SDXL Model Quantization using Quark#
This document provides examples of FP8 quantizing and exporting the SDXL models using Quark.
Third-party Dependencies#
The example relies on torchvision
, User need to install the version
of torchvision
that is compatible with their version of PyTorch.

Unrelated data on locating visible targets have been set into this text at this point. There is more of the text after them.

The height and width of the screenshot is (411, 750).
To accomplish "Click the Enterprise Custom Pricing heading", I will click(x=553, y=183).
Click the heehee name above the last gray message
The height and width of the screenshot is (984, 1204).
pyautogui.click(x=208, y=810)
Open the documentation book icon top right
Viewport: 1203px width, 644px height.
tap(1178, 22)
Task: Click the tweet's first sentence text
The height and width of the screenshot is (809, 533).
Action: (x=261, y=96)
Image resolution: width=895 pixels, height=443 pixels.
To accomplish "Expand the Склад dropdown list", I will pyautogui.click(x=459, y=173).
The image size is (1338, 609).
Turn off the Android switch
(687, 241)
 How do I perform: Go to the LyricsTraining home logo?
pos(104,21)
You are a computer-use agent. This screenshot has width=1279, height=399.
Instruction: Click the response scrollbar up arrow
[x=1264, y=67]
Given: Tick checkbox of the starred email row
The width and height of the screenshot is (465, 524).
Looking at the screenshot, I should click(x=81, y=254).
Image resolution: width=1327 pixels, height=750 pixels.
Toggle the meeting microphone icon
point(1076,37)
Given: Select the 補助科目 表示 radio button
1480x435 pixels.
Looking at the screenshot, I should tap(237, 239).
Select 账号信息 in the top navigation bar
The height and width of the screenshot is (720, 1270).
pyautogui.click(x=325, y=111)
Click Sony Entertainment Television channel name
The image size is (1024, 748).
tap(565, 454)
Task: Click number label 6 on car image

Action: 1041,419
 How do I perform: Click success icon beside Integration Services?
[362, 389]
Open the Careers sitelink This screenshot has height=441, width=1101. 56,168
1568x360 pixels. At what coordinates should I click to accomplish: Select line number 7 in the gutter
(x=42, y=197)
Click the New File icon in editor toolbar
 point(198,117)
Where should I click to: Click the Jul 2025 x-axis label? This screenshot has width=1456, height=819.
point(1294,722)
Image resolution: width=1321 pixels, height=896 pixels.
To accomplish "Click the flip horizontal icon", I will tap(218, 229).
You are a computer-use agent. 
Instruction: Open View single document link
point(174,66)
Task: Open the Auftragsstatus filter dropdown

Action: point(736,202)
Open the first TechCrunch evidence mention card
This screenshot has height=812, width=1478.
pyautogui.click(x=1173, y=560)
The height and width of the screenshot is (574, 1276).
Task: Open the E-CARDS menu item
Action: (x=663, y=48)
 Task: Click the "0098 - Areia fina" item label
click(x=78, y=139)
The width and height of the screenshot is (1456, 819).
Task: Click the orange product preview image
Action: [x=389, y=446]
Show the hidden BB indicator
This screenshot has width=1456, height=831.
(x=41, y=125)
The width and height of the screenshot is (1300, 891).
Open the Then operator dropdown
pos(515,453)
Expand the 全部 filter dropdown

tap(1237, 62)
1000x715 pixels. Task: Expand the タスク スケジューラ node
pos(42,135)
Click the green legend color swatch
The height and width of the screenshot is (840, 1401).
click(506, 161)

export DIFFUSERS_ROOT=$PWD
git clone https://github.com/mlcommons/inference.git
cd inference
git checkout 87ba8cb8a6a4f6525f26255fa513d902b17ab060
cd ./text_to_image/tools/
sh ./download-coco-2014.sh --num-workers 5
sh ./download-coco-2014-calibration.sh -n 5
cd ${DIFFUSERS_ROOT}
export PYTHONPATH="${DIFFUSERS_ROOT}/inference/text_to_image/:$PYTHONPATH"
Dataset Files#
The calibration dataset file will be downloaded to
${DIFFUSERS_ROOT}/inference/text_to_image/coco2014/calibration/captions.tsv
.The test dataset file will be downloaded to
${DIFFUSERS_ROOT}/inference/text_to_image/coco2014/captions/captions_source.tsv
.
Quantization & Export Scripts#
You can run the following python scripts in the
examples/torch/diffusers
path.
Run with SDXL Without Quantization#
Run original SDXL:
python quantize_sdxl.py --float
Calibration and Export SafeTensor#
Run Calibration:
python quantize_sdxl.py --input_scheme {'per-tensor'} --weight_scheme {'per-tensor', 'per-channel'} --calib_data_tsv_file_path {your calibration dataset file path} --export
Load SafeTensor and Test#
Load and Test:
python quantize_sdxl.py --input_scheme {'per-tensor'} --weight_scheme {'per-tensor', 'per-channel'} --test_data_tsv_file_path {your calibration dataset file path} --load --test
Load SafeTensor and Run with a prompt#
Load and Run:
python quantize_sdxl.py --input_scheme {'per-tensor'} --weight_scheme {'per-tensor', 'per-channel'} --load --prompt "A city at night with people walking around."
SDXL Benchmark#
MI210 GPU, diffusers==0.21.2
Model Name |
FP16 (Without Quantization) |
FP8 + Per-Tensor |
---|---|---|
clip score |
31.74845 |
31.83954 |
fid |
23.56758 |
23.614748 |